O lipedema é uma condição crônica caracterizada pelo acúmulo desproporcional de gordura subcutânea em membros superiores e inferiores, poupando mãos, pés e tronco. Afeta cerca de 12,3% das mulheres brasileiras e é frequentemente confundido com obesidade ou linfedema, resultando em atrasos no diagnóstico.
Recentemente, foi proposta a Classificação Ultrassonográfica da Derme e Hipoderme no Lipedema (LDHC), que identifica padrões qualitativos de alterações na pele e no tecido subcutâneo. Durante sua aplicação, foram observados nódulos dolorosos ecogênicos, não compatíveis com lipomas.
Relato de Caso
Paciente: mulher, 55 anos, com lipedema tipo II e IV, estágio funcional 3.
Sintomas: dor, fadiga, hematomas espontâneos, piora em períodos hormonais (gravidez, ciclo menstrual).
Histórico: flebectomias e safenectomia; sem comorbidades relevantes.

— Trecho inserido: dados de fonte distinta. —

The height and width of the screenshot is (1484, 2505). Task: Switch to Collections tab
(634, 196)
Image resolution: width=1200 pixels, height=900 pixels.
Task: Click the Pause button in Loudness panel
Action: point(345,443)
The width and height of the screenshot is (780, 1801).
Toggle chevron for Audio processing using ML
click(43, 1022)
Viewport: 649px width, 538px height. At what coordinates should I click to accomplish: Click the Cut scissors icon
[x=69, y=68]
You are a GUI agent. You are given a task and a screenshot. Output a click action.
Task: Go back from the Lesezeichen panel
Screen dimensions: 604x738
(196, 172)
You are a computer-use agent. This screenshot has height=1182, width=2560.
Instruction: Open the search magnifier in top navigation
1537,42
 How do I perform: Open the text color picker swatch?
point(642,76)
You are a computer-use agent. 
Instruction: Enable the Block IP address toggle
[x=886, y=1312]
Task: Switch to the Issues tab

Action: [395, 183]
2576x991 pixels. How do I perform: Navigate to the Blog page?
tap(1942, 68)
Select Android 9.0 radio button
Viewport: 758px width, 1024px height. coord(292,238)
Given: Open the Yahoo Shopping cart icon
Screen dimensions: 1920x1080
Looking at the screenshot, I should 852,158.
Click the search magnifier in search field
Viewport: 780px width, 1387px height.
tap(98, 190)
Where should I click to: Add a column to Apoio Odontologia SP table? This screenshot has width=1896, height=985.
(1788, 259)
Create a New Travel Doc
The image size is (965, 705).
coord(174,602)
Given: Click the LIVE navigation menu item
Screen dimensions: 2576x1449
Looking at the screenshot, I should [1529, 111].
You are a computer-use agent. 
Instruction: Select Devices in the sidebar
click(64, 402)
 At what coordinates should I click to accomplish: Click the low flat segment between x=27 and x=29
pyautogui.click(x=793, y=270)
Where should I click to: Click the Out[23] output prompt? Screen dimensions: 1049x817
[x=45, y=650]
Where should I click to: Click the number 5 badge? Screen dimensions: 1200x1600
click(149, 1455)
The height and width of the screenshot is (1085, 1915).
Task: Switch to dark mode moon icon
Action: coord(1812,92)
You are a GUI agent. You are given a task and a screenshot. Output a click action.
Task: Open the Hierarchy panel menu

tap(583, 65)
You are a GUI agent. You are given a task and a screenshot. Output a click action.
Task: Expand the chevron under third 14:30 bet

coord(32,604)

Exame físico: nódulos subcutâneos palpáveis e dolorosos em coxa e braço direitos.
Métodos
Avaliação ultrassonográfica (modo B e Doppler): identificados nódulos ecogênicos classificados como LDHC 3.
Comparação com controle saudável: a paciente apresentou maior espessura dermo-hipodérmica e índice de resistência (RI) aumentado nas artérias hipodérmicas, sugerindo pressão aumentada no compartimento subcutâneo.
Biópsia guiada por US: retirada de nódulos da coxa e braço para análise histológica.
Resultados
Macroscopia: nódulos avermelhados, sugerindo conteúdo sanguíneo.
Histologia:
focos de esteatonecrose (necrose de adipócitos),
hemorragia,
neoangiogênese imatura com vasos frágeis e tortuosos,
reação inflamatória discreta.
Esses achados confirmam correlação entre nódulos ultrassonográficos LDHC 3 e áreas de hipóxia, inflamação crônica e hemorragia no lipedema.
Discussão
O caso apoia a teoria de que o lipedema envolve “síndrome compartimental subclínica”, em que o aumento da gordura subcutânea gera pressão, reduz oxigenação, leva à necrose gordurosa e formação de vasos frágeis, predispostos a sangramentos e inflamação.
Isso explicaria sintomas clássicos como dor crônica e hematomas espontâneos.
A LDHC pode funcionar como uma “biópsia virtual”, reduzindo a necessidade de procedimentos invasivos.
Conclusão
O estudo reforça a influência genética e hormonal (particularmente estrogênica) no lipedema.
A classificação LDHC associada ao Doppler pode se tornar ferramenta diagnóstica, terapêutica e de acompanhamento.
Os nódulos dolorosos LDHC 3 diferenciam lipedema de obesidade, lipomas e linfedema.
É necessário ampliar os estudos para confirmar o valor clínico e prognóstico desses achados.